With good reason. Debates don't always shake up a presidential race, but this one did—and there are two more, plus a vice presidential debate yet to come. In the new NEWSWEEK Poll, Bush's 49-43 percent lead in a three-way race has been erased, with Kerry now ahead 47-45 percent. Electoral politics is a game of comparison, and the first appearance of the two men side by side—one having a good night, the other a bad one—did wonders for Kerry's image. His "favorable/unfavorable" rating, last month a tepid 48-44 percent, rose to 52-40 (while Bush's dropped from 52-44 to 49-46).
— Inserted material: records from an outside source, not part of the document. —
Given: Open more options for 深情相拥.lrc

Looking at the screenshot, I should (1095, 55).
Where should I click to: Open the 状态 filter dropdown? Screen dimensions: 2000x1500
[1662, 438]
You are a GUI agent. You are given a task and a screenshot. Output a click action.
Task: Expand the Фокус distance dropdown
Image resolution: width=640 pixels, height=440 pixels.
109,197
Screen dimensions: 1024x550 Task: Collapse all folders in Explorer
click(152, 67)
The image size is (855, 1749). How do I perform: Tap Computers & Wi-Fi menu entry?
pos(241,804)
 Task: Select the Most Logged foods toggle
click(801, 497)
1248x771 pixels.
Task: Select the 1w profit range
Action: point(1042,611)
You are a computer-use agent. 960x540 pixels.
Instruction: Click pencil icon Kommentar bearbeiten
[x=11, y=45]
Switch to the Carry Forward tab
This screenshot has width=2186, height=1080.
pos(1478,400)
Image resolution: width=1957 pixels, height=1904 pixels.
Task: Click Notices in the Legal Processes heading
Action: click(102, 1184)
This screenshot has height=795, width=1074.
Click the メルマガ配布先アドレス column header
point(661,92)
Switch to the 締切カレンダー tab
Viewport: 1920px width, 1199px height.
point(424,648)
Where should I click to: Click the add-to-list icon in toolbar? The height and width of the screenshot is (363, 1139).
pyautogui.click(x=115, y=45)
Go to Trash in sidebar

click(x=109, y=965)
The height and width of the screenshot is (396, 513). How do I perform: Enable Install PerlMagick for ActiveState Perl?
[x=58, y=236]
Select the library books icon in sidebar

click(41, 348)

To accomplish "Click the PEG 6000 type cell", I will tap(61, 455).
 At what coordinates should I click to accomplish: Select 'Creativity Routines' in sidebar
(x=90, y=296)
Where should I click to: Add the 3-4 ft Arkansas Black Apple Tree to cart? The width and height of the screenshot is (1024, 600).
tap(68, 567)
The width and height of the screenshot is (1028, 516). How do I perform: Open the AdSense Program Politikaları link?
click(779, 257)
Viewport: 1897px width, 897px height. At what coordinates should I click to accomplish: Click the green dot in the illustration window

A whopping 63 million voters watched the Miami debate, and Kerry was scored the winner by 61 percent of them; only 19 percent thought Bush had won. Among viewers, Kerry overwhelmingly was regarded as the better informed and more self-assured. More ominously for Bush, Kerry was seen as the stronger leader onstage (47-44 percent)—and even as the more likable guy (47-41 percent). Bush aides privately had to admit that it was a race again, understating the obvious.






Triumphant moments often fade quickly but, as in Iowa last winter, Kerry had fought his way off the ropes. This time he did it against a president who looked unprepared for battle, advised by overconfident aides who were twirling cigars on the eve of the debate at a bar in South Beach. With pride, the president suggested that he deserved re-election primarily for his personal strength—but, at least last Thursday night, Kerry was seen as the strong character. And while Bush contended that liberty would bring tranquillity to the planet, he was unable to make that claim with the kind of inspiring rhetoric and detail he offers in the melodious speeches crafted by his speechwriters.



As for Kerry, there remain holes in his foreign-policy record, and Bush pointed some of them out. Which nations, the president wanted to know, would join a new coalition to fight a war in Iraq that Kerry now calls a mistake and a diversion? Does Kerry really want the United States to pass a "global test" before launching a pre-emptive strike? For the most part, however, Bush seemed unable to box Kerry in, leaving the senator free to argue that he never would have gone to war in Iraq—a flat-out antiwar position that is only a few weeks old—while still insisting that he is better qualified to lead American troops to victory and to protect the American homeland.